3 Pencils (for filling out forms on the road, 2 spares in case lead broke) 1 Cigar, cutter and lighter for the end of the trip (never used) 1 Set motivational tapes (in case boredom sets in and I need to keep awake) 1 Camelbak hydration unit (like a backpack with a drinking tube) Food 2 Packages of Beef Jerky 1 Package of Lemon Drops (works well to keep you alert on long rides) 1 Bottle Water (kept as spare) Things to Check Tire Pressure Rear End Grease Engine Oil Communications System (more on this addition later) Battery Water Yes, I still think this is traveling light. I left my razor out to lighten the load, or at least that’s my story and I’m sticking to it. I started preparations about a week before the trip by changing the oil and checking things out pretty good.

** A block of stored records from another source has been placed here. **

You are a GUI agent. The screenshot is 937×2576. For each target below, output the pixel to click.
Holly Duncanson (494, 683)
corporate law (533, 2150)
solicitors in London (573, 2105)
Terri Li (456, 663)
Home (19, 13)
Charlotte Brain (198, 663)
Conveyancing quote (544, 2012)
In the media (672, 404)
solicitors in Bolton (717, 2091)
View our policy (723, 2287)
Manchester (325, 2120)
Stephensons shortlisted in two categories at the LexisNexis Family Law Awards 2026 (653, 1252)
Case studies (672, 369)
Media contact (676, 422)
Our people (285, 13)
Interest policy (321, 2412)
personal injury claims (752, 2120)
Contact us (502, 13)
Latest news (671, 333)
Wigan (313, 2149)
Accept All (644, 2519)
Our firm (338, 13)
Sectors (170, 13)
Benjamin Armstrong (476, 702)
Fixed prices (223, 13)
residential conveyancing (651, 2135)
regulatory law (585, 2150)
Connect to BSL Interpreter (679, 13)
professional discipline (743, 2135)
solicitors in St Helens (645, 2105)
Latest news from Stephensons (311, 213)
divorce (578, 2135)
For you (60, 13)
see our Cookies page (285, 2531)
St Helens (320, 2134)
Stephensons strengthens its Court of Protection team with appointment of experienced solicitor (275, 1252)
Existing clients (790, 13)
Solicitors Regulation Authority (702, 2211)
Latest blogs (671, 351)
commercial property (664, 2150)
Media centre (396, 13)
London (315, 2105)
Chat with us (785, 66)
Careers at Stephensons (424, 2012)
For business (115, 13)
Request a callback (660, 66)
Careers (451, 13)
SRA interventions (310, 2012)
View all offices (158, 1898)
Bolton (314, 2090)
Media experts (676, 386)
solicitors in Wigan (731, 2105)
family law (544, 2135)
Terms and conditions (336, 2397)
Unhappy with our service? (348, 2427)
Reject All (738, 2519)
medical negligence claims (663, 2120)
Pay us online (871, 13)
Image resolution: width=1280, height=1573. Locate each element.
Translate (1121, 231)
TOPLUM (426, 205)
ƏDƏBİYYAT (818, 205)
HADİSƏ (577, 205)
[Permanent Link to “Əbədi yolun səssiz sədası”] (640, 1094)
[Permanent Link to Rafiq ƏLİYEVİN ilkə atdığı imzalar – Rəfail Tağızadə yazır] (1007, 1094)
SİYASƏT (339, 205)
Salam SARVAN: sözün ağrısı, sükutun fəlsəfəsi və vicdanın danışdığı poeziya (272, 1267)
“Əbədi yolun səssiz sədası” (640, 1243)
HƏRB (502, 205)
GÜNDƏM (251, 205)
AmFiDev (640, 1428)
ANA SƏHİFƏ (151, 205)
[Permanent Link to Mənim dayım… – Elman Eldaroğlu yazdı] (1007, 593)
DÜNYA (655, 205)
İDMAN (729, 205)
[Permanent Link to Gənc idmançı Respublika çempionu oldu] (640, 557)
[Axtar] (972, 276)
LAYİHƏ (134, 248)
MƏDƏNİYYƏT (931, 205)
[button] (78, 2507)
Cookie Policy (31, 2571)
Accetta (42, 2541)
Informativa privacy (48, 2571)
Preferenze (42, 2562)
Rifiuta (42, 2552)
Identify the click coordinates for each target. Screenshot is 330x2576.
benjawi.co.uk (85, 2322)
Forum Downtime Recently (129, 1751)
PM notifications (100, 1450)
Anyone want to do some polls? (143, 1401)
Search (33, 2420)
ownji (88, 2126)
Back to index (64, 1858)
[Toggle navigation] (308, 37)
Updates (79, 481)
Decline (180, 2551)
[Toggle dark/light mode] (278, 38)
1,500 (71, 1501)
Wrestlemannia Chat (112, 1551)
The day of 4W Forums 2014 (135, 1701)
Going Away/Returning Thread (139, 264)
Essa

I make it a point not to change anything major just before a trip but about a month prior a friend and I built me a new seat for the BMW. The stock seat was far too soft for a long trip and my Corbin seat was far too hard. Sounds like a fairy tail, right? Anyway, I had secured some foam of various densities about a year ago and finally decided to give it a try. We took the cover off the stock seat, removed the old foam and built up new foam in layers. We started with very firm foam and worked our way to the softer stuff as each layer went on. We used 3M spray adhesive to glue each layer together and an electric knife to sculpt the foam to fit the old cover. I made a cardboard pattern of the contour of the old seat before removing the cover so we would have the right shape when finished. I was looking for the “just right” combination of firm support but soft enough to mold to my butt. More on how this worked out later. I also added a sheep skin cover someone gave me and I thought it might be better than sitting on the vinyl seat.

I packed my stuff during the week before and tried to check everything I could off the list except food and clothes. This worked well but I ran out of time in the evenings after work and failed to check out my communications system. It had worked well last time I used it but I had not plugged my cell phone into it for some time. As you will find out later, this was a big mistake. Note to self: Double check all communications gear well before the trip so you will have time for repairs. I have probably spent more time on communications gear than everything else combined. I raised the seat to do something, I forget what, and decided to check the electrolyte in the battery. Good thing I did because it was at the top of the plates. I would have probably lost the battery on the trip if I had not done this. I filled the battery with distilled water and added this to my list of things to check prior to a trip, along with checking communications gear.

The day I left home I took off from work early that Friday, October 15th, and used my list to check things off as they were packed. I packed most of my clothing that afternoon, which is my usual packing method. Printing up a standard list really helps me remember things and keeps me from worrying about what I am forgetting. I add to and take away from the list each time I return from a trip to keep it fresh and keep from taking unnecessary stuff. On a bike, too much stuff just gets in the way and hauling it in and out of motel rooms at night is no fun.